Josiah tested positive for a mutation in the DMD (dystrophin) gene. He has a splice site mutation that results in exon 70 being skipped and exon 69 being spliced. This is one of the rarer mutations; less than 10% of all mutations occur between exon 64 and 70. This area (64-70) is essential for protein function, and because of that, the exon skipping drugs being tested now would not apply to Josiah. I found this site to be helpful in explaining some of this: Duchenne and exon skipping as treatment
Because this is a rare mutation, the possibility of it being hereditary is slim. I will have to be tested to be sure that I am not a carrier (only women are carriers).
The only "treatment" is prednisone, to help maintain muscle strength as long as possible.

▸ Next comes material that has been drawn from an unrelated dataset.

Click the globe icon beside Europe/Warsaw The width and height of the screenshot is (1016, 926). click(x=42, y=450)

Like most medications, prednisone is not without side effects. Please pray with us that these will be minor for Josiah. He should be starting the medication this coming week.
I'm sure you understand that I cannot begin to convey how we are feeling. The tears come and go. "Normal" comes and goes. I read a book back in November- Book of Kehls by Christine Kehl O'Hagan. It is her story of having a brother and then a son with Duchenne's. It was difficult to read, but it also helped me attempt to process and come to terms with where we are now. I looked her up and sent her an email after I read it, to let her know how much her book meant to me. She replied almost immediately, and it meant so much that she took the time to reach out to a stranger. A few things she said were,
"Although it may seem like the world is coming to an end - I promise you - it isn't....

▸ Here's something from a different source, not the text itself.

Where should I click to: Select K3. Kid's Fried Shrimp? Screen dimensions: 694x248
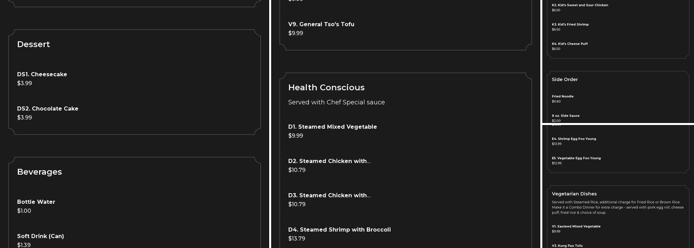click(570, 24)
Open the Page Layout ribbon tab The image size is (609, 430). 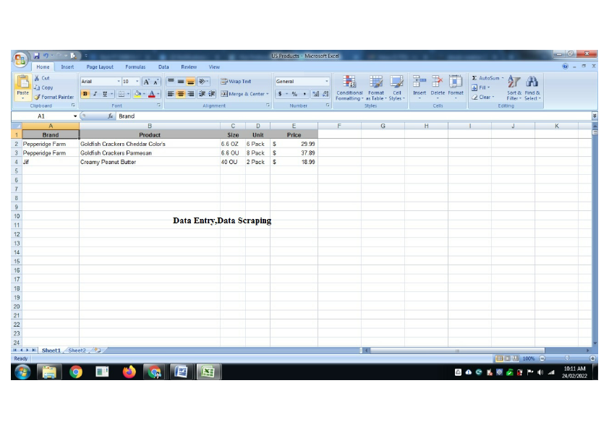pos(100,66)
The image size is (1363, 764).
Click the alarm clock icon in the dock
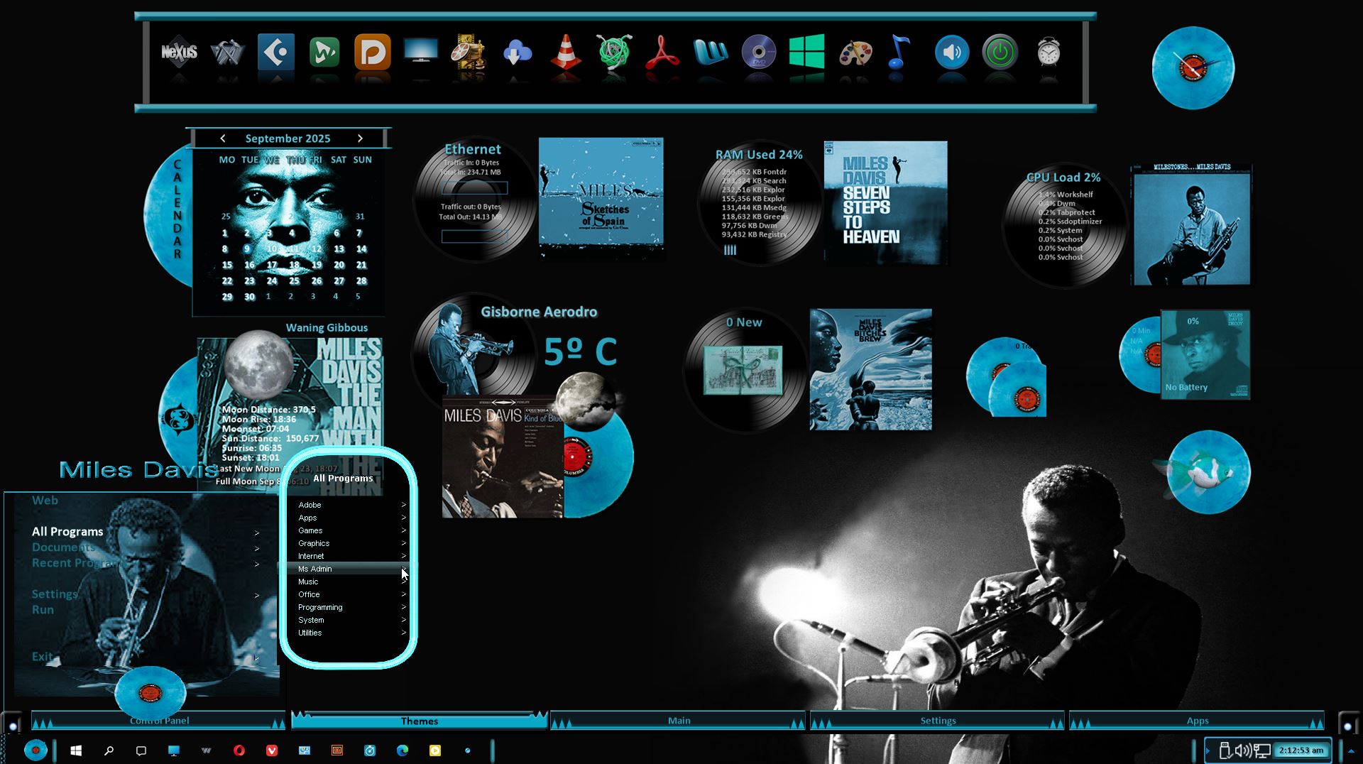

Hard as it is to believe, DMD will become just another part of your life - and not your entire life.."
I have referred back to her email often in these past months. I strongly recommend her book if you are inclined to read it. I found it at my local library.
I took the kids to the trampoline park on New Year's Day. Josiah was jumping and I thought, "I should get my phone and take some video and pictures...he may not be able to do this next year..." and the tears came.
Even though I know it's there, it is always a stark reminder when I see in pictures how difficult simple things are for Josiah and how much he looks like the pictures of other children with Duchenne's
I'm thankful for friends who hug me and let me cry. Friends and friends of friends who tell us they are praying for us. Family and friends who we know are always there for us.
An Irish Prayer In Times of Sorrow
May you see God's light on the path ahead
When the road you walk is dark.
May you always hear,
Even in your hour of sorrow,
The gentle singing of the lark.
When times are hard may hardness
Never turn your heart to stone,
May you always remember
when the shadows fall—
You do not walk alone.